An interesting observation on the outlier encircled in red. This doesn’t seem to be following the pattern. This might be a user who hasn’t paid until a lot of calls have been made by the company. Else consider this to be some error by a recovery agent while feeding a CRM. For the benefit of working with outliers, lets consider this to be a outlier and get rid of this from the records.


A couple of more graphs to understand categorical variables.

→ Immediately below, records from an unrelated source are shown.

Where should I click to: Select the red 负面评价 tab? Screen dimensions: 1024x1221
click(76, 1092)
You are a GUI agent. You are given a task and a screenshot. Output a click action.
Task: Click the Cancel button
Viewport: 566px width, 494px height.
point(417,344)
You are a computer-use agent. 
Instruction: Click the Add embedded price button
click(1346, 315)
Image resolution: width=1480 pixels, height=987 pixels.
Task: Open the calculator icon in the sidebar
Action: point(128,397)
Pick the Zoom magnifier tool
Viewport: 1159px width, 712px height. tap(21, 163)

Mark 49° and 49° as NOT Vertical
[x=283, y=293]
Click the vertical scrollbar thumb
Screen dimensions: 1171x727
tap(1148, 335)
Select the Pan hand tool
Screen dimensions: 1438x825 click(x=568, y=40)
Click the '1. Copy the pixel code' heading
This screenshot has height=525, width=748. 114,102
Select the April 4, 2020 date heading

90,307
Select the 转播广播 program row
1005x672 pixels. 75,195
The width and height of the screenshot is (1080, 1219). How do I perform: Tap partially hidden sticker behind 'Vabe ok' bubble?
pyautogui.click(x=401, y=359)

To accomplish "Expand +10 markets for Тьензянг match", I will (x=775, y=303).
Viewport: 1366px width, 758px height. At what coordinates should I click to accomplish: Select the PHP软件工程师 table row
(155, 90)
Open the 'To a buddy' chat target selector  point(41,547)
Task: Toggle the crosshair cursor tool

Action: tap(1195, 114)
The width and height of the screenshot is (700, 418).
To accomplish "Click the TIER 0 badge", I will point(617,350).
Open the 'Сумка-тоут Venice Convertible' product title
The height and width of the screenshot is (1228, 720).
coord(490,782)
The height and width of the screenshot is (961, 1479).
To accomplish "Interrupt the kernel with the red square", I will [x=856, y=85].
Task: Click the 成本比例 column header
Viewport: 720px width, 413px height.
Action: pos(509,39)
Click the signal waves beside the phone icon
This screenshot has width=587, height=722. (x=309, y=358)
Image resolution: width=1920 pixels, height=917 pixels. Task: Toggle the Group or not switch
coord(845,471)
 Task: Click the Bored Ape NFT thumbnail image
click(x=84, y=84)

As you can infer from above chart, a lot of customers who default are from debt_consolidation category. However, a large percentage of detaults are from small business, followed by educational
Important to note that employee_length with null values are ‘unemployeed’ and should not be removed. Removing entries with no values for annual income, dti, delinq_2yrs, inq_last_6mths, open_acc, pub_rec (please note that the last 3 have no values to the same records).
I have conducted a few more EDA tasks that I am not including in this blog. Please feel free to check my github page.
Lets also take a quick look at distribution of values (0’s and 1’s) to our target variable ‘loan_status’.
print(data_selected.groupby('loan_status').size()) #Checking counts of 0's and 1's in target variable
loan_status
0 281627
1 52462
dtype: int64
f,ax=plt.subplots(1,2,figsize=(16,5))
data_selected['loan_status'].value_counts().plot.pie(explode=[0,0.1],autopct='%1.1f%%',ax=ax[0],shadow=True)
ax[0].set_title('Defauls')
ax[0].set_ylabel('')
sns.countplot('loan_status',data=data_selected,ax=ax[1])
ax[1].set_title('loan_status')
plt.show()
Pictorial representation of imbalanced nature of target variable. We will have to employee sampling techniques to minimize this imbalance. We’ve chosen Up-Sampling technique.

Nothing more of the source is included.